# HITACHI Rear Projection/Problem



## Chris724 (Jan 28, 2011)

I picked up a HITACHI Model: 42V515 Rear projection Lcd Tv for like $20...Everything's great except the hole Screen has like a Greenish Yellow tint to it, Any info on this would be really Appreciated Thank You

Edit: I noticed when in Color Management in the Color Decoding menu that i have nice Red & Green colors but there's really no blue at all


----------



## mechman (Feb 8, 2007)

I would guess that the blue lcd panel may be bad. Probably needs a new optical block.


----------



## lcaillo (May 2, 2006)

Probably a good call, mech. It could be something else but blue panel problems are common in most LCD projo sets.


----------



## Chris724 (Jan 28, 2011)

Thanks for the reply's...Is there anything i could do & or check to be certain that that's what the problem is for sure? Like i said the picture is perfectly fine it just seems like anything white has that tint to it, But if it is the Optic Block is there anything i could do to fix it or get it repaired without paying a fortune, i have tried to look for one but no luck for that model & is it possible to just replace the Blue lcd panel 

Thanks again...Really Appreciate the info


----------



## mechman (Feb 8, 2007)

Talk to Discount Merchant about the block.

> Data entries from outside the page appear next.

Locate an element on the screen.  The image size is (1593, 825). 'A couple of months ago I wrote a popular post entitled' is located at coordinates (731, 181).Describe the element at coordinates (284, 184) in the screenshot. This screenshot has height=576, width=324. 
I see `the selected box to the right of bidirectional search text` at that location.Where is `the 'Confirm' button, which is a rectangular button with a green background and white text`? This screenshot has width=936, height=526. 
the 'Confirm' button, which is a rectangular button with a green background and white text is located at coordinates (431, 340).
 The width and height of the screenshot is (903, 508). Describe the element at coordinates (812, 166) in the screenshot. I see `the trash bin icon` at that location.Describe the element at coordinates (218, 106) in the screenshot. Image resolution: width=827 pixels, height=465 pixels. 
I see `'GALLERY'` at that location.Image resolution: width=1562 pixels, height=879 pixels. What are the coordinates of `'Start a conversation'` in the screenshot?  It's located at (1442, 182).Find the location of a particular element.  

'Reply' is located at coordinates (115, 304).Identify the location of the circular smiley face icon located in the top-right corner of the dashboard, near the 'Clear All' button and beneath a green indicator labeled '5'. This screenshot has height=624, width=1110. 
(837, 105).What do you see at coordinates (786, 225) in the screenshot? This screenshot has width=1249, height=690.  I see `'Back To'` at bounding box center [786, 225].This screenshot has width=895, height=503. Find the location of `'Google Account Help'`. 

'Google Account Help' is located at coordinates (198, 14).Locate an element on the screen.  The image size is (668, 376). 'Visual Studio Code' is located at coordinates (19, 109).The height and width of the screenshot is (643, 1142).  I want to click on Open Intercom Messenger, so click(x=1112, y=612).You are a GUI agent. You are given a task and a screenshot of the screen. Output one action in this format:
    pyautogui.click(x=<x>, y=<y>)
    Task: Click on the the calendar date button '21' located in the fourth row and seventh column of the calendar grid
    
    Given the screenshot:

It's probably around $200. I seen that they had one in stock for the 42V715. Maybe it's the same. :dontknow:


----------



## Repherb (Sep 30, 2015)

Hi all,

I have bought a Hitachi 42v515 projection TV and this is what I am seeing on the screen:








Does this mean I need a new optical block or a simple cleaning of either the Light Engine prism/mirror or the RGB boards?


----------